Но он мрачно покачал головой: «Нет, говорю вам, я ни во что не верю… Я брожу в потемках, мне хотелось бы…» Он понизил голос, но мне показалось, будто я расслышал: «…душевного покоя… перед смертью».
«Мне удалось вернуться к этой теме. Мы снова заговорили о доказательствах существования бога.
Он сказал мне: «Ваши доказательства ничего не доказывают, разве только то, что вы, Левис, веруете в бога… Ни о чем другом они не свидетельствуют. Разве были бы среди людей атеисты, если бы подобные доказательства чего-нибудь стоили?»
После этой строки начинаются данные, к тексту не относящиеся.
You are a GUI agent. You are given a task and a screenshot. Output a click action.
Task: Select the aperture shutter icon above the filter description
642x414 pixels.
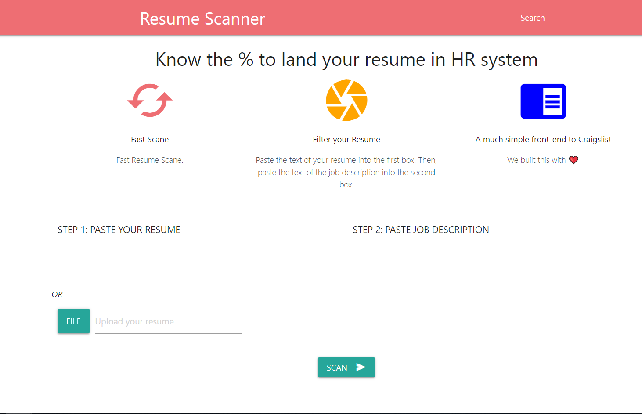click(346, 100)
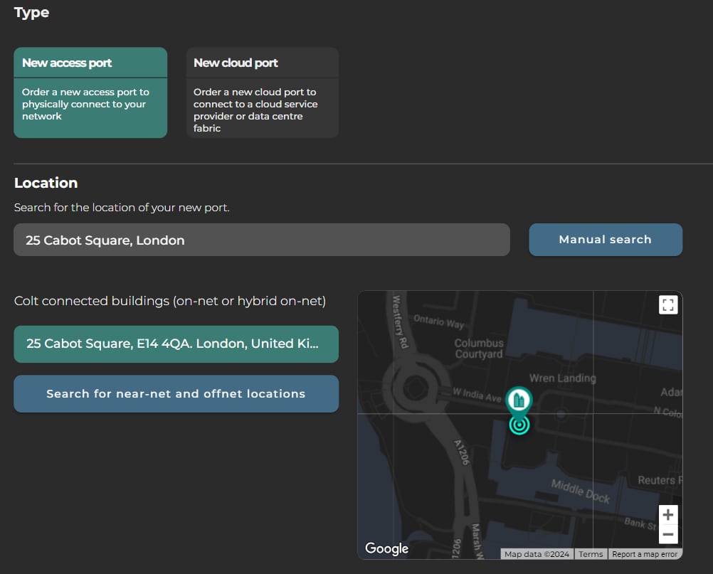Select the teal building marker pin
This screenshot has height=574, width=713.
pyautogui.click(x=519, y=401)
Я возразил: «Но ведь настоящих атеистов не существует! Вы сами никогда не переставали быть верующим! Ваша вера в прогресс, в будущее науки, даже ваша вера в торжество атеизма – все это своего рода религия.
Вы верите, что природе свойственна какая-то цель, вы верите в извечный порядок ее законов; этот-то порядок и создал человеческое сознание, ваше сознание, и тем самым внес во вселенную идею справедливости: порядок этот и есть бог!»
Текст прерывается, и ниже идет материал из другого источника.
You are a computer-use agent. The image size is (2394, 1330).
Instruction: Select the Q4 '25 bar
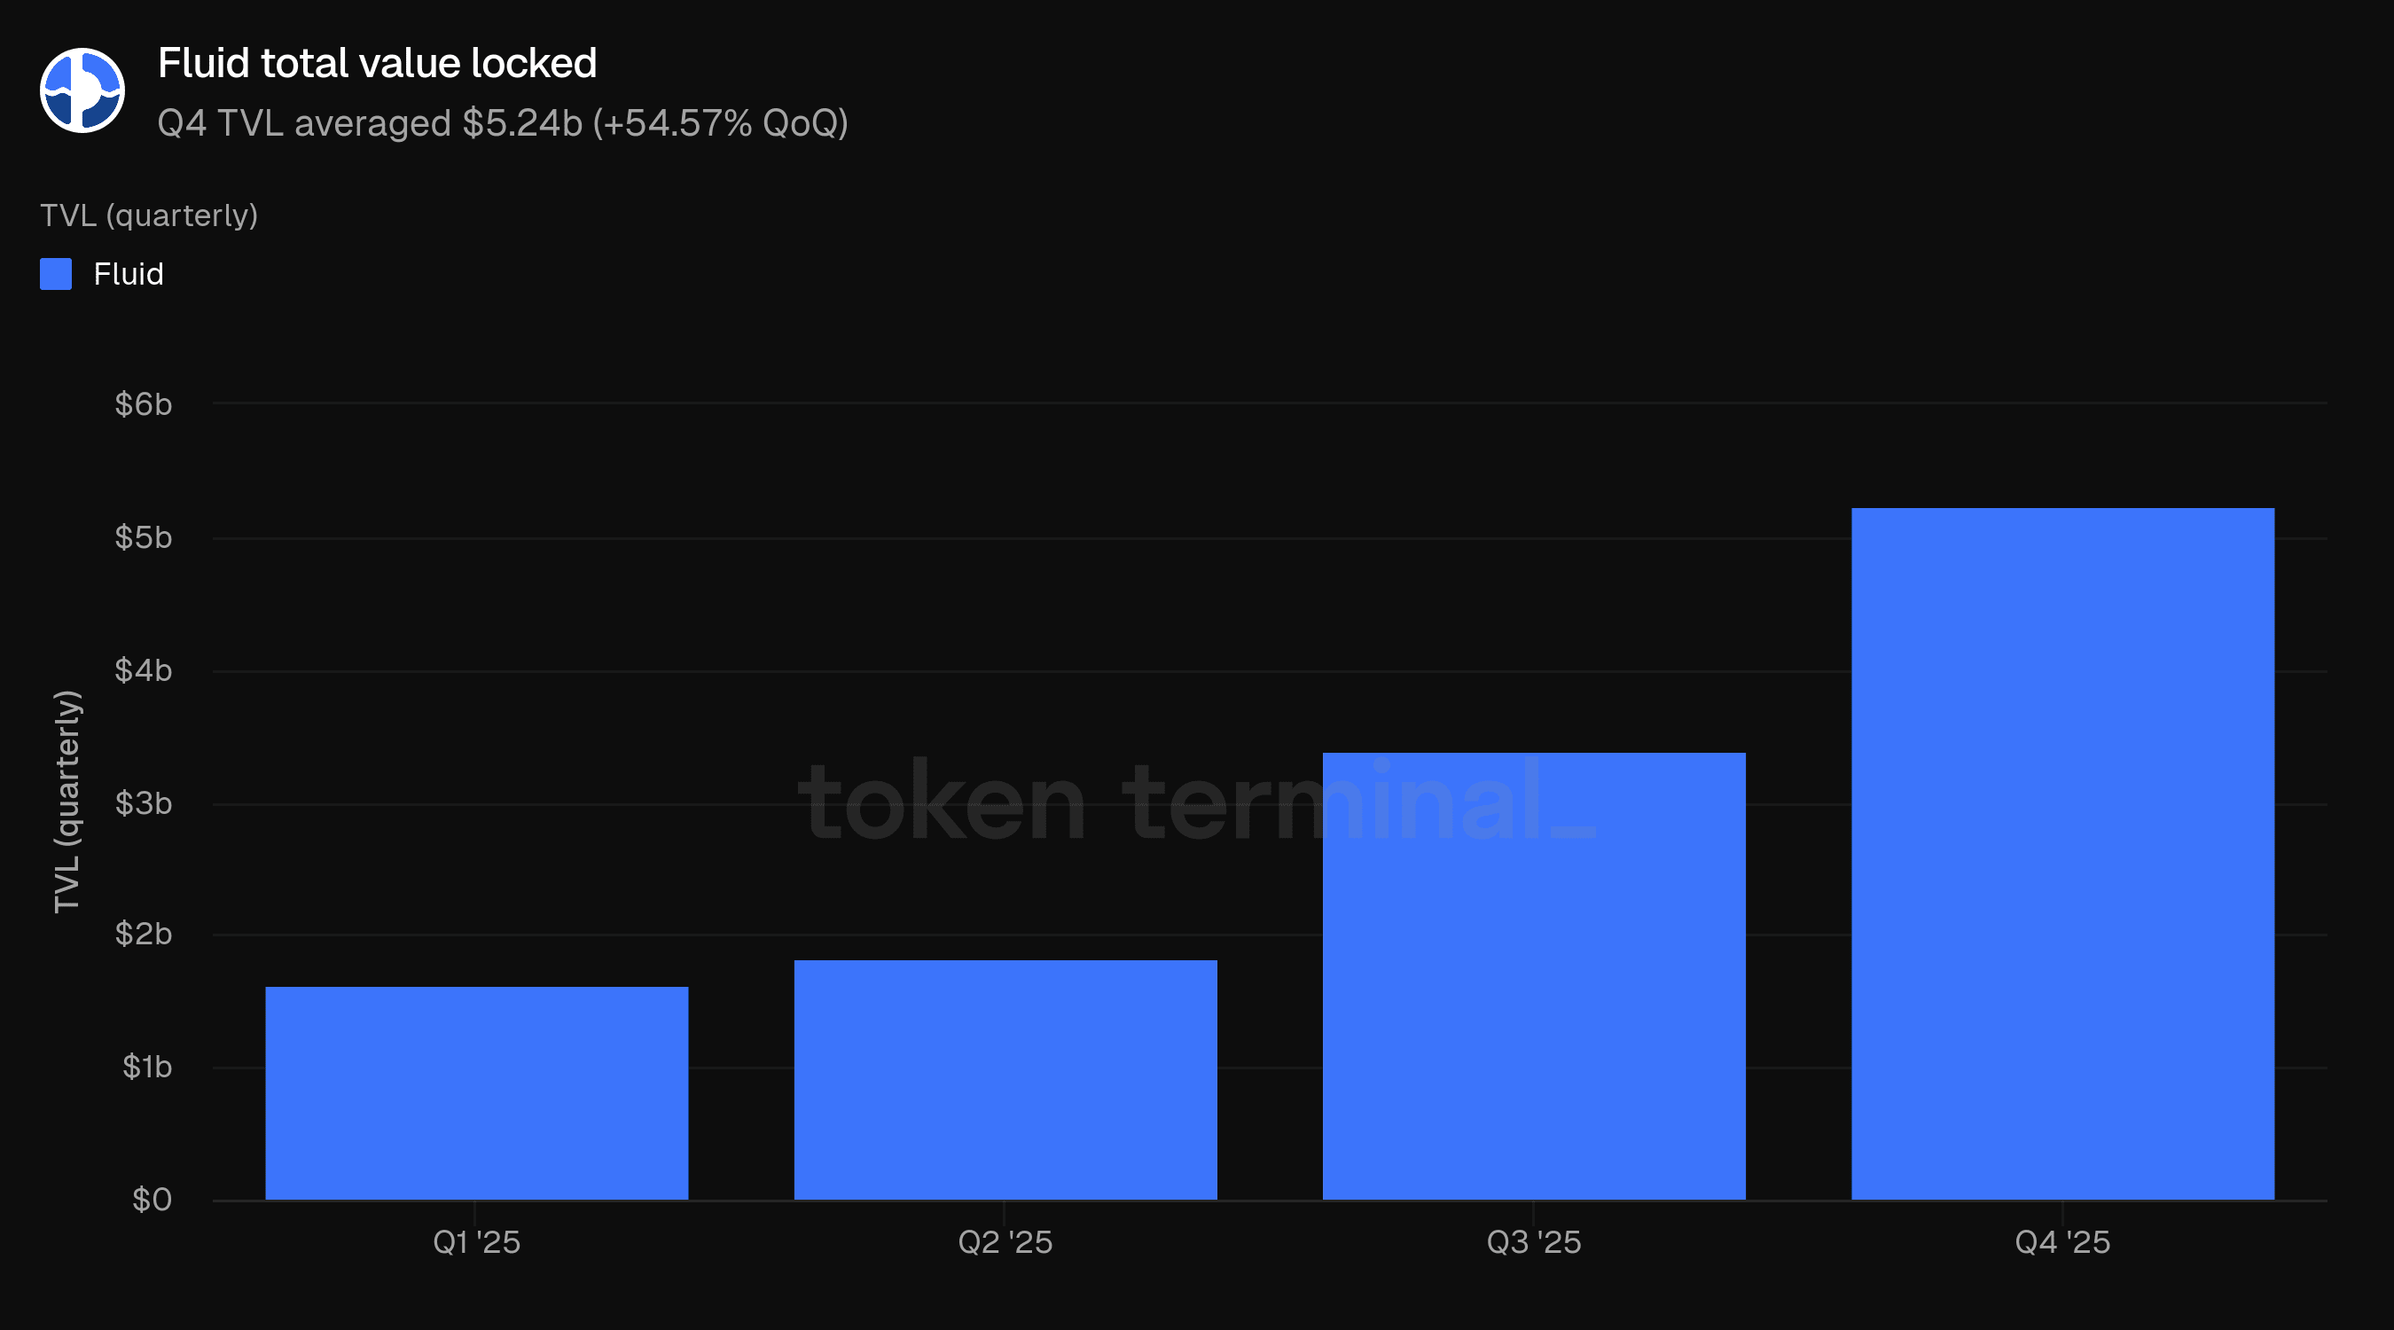2062,853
Он размышлял несколько мгновений, а потом сказал: «Согласен. Но только это – бог неопределенный. У вас же бог определенный. Вот тут-то и начинаются суеверия».
Что мог я ему ответить?»
«Всякий раз, когда я ухожу от него, я упрекаю себя в том, что не сумел почерпнуть в своей пошатнувшейся вере нужный тон, нужные доводы. И всякий раз, когда я вновь вижу его, я бываю поражен тем, какое неожиданное впечатление производят на него мои равнодушные слова.
Не то чтобы он был убежден моими доказательствами. Но они служат каким-то ответом на встающие перед ним трудные вопросы. Я заметил, что хуже всего молчать; всем его нападкам надо противопоставлять какие-нибудь возражения, пусть даже шаткие. Он больше всего нуждается в решении вопроса – простом, определенном, а главное, категорическом.
Сейчас, лучше чем когда-либо, я понял, что вера – это не только акт ума, не только система убеждений, но еще и состояние души, акт воли, стремление довериться и подчиниться».
«Евангелие приобретает большое значение в его духовной жизни. Он часто приводит оттуда выдержки. У него появилась привычка ежедневно прибегать к евангелию, как к единственному источнику поэзии, дающему ему удовлетворение.
Вообще же он читает мало, и с каждым днем все меньше и меньше. Когда я прихожу, он обычно сидит один в своем кабинете, придвинув кресло к камину; на коленях у него – неразвернутая газета».
«До сих пор я приводил ему, главным образом, доводы нравственного характера, по которым следует веровать: потребность в утешении; необходимость конечной справедливости, возмещения за страдания; желание чем-то руководствоваться в жизни.
Он необыкновенно чувствителен к красоте христианской жизни; я и привожу ему все больше примеров такой жизни. Тогда он смотрит на меня с выражением зависти своими стеклянными глазами. На днях он сказал мне: «Одной этой красоты было бы достаточно для оправдания веры, если бы плод сам по себе мог оправдывать дерево… Впрочем, быть может, это доказуемо?…»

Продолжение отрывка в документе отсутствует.